=== RECORDED DATA ===
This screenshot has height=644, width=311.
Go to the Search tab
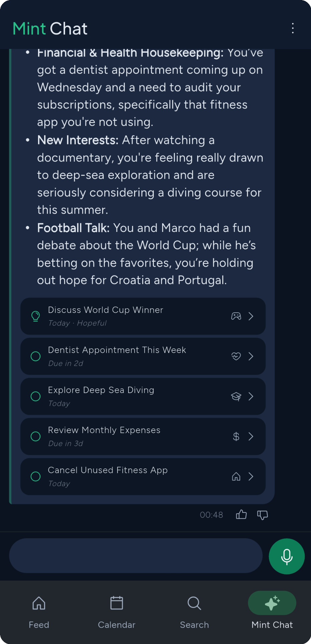[x=194, y=612]
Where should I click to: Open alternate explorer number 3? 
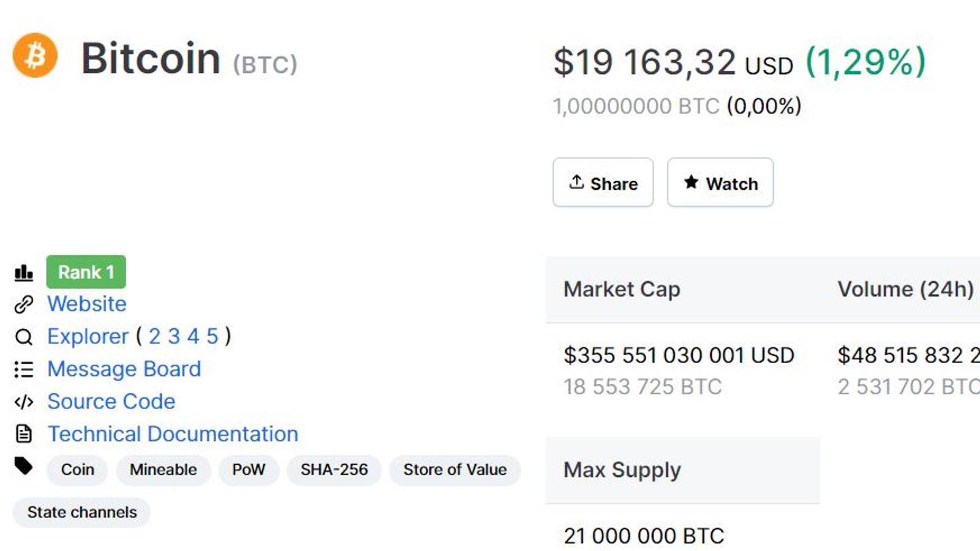(x=174, y=337)
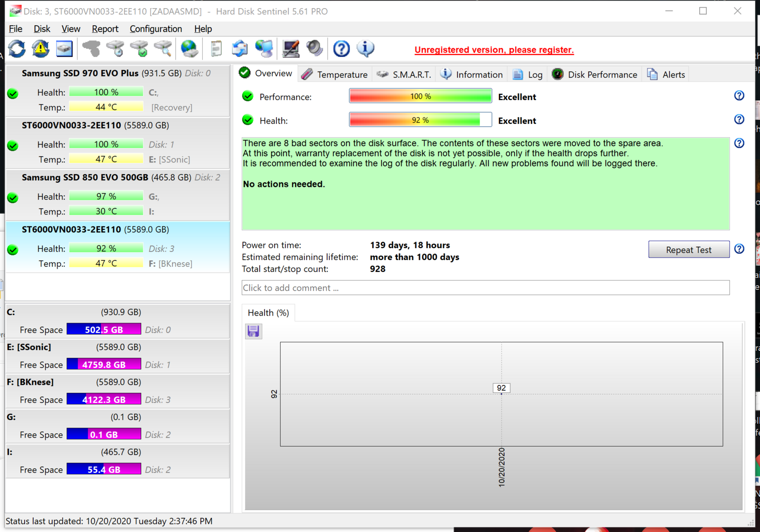Click the speaker sound toolbar icon
The image size is (760, 532).
[x=314, y=49]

=== TASK STATEMENT ===
Skip the pictures. Please copy exactly the lines from the one with "Go to the Search tab" through the final line of the material above, both ends included.

=== WRITTEN REPLY ===
Go to the Search tab
[x=194, y=612]
Where should I click to: Open alternate explorer number 3? 
(x=174, y=337)
Click the speaker sound toolbar icon
The image size is (760, 532).
[x=314, y=49]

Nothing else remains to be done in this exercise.